◆ TEXT SECTION ◆

Thank you as well for your quick response!

Cheers,

Joachim
Joachim Kuebart April 29, 2021, 7:31 p.m. UTC | #6
On Thu, 29 Apr 2021 at 10:31, Junio C Hamano <gitster@pobox.com> wrote:
>
> Luke Diamand <luke@diamand.org> writes:
> >
> > Looks good otherwise.
>
> Thanks for a prompt review.

I addressed your comments and updated my PR at
https://github.com/git/git/pull/1013, but CI seems stuck and hasn't
kicked off yet. I'd like to see it pass especially since I modified a
test. Is there anything else I need to do?

Joachim
diff mbox series

Patch

diff --git a/git-p4.py b/git-p4.py
index 09c9e93ac401..dbe94e6fb83b 100755
--- a/git-p4.py
+++ b/git-p4.py
@@ -3600,19 +3600,19 @@  def importNewBranch(self, branch, maxChange):
         return True
 
     def searchParent(self, parent, branch, target):
-        parentFound = False
-        for blob in read_pipe_lines(["git", "rev-list", "--reverse",
+        for tree in read_pipe_lines(["git", "rev-parse",
+                                     "{}^{{tree}}".format(target)]):
+            targetTree = tree.strip()
+        for blob in read_pipe_lines(["git", "rev-list", "--format=%H %T",
                                      "--no-merges", parent]):
-            blob = blob.strip()

◆ GIVEN ENTRIES ◆
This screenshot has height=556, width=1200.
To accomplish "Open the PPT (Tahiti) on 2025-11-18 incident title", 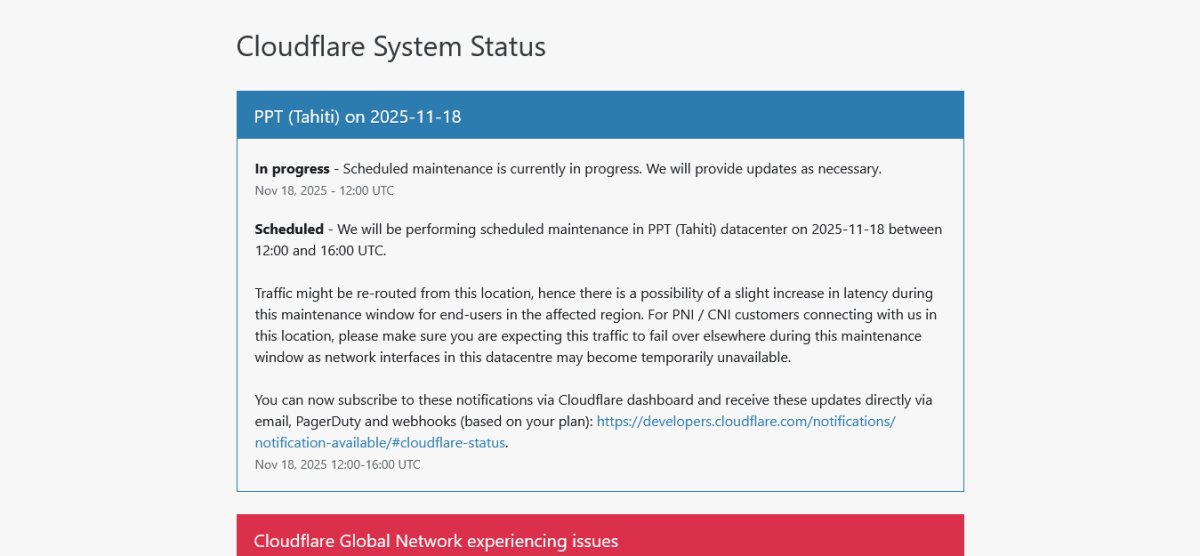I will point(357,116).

...

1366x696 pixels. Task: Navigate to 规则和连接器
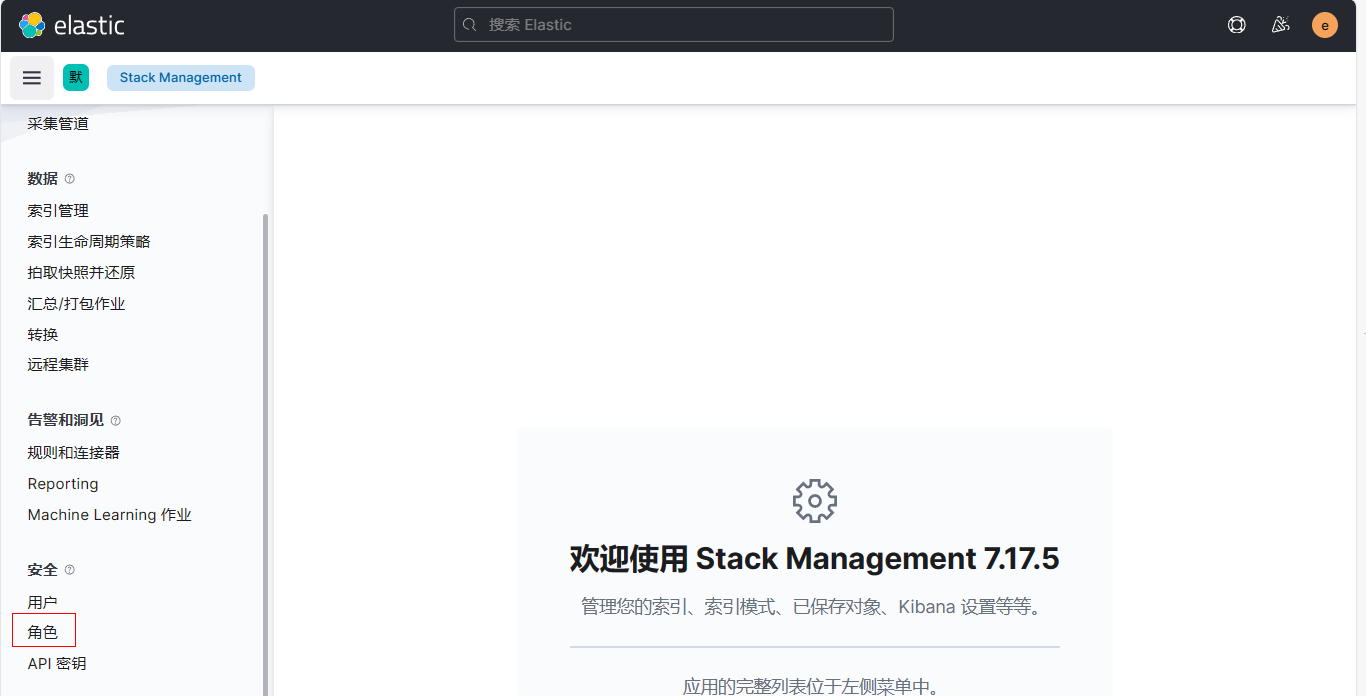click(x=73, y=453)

◆ PARTS OF THE EXERCISE ◆
1. In the git-p4 patch thread, why does Joachim especially want to see the CI run pass?
2. Extend the git-p4 patch thread, picking up right after its final line.

◆ WRITTEN RESPONSES ◆
1. He modified a test.

2.
-            if len(read_pipe(["git", "diff-tree", blob, target])) == 0:
-                parentFound = True
+            if blob[:7] == "commit ":
+                continue
+            blob = blob.strip().split(" ")
+            if blob[1] == targetTree:
                 if self.verbose:
-                    print("Found parent of %s in commit %s" % (branch, blob))
-                break
-        if parentFound:
-            return blob
-        else:
-            return None
+                    print("Found parent of %s in commit %s" % (branch, blob[0]))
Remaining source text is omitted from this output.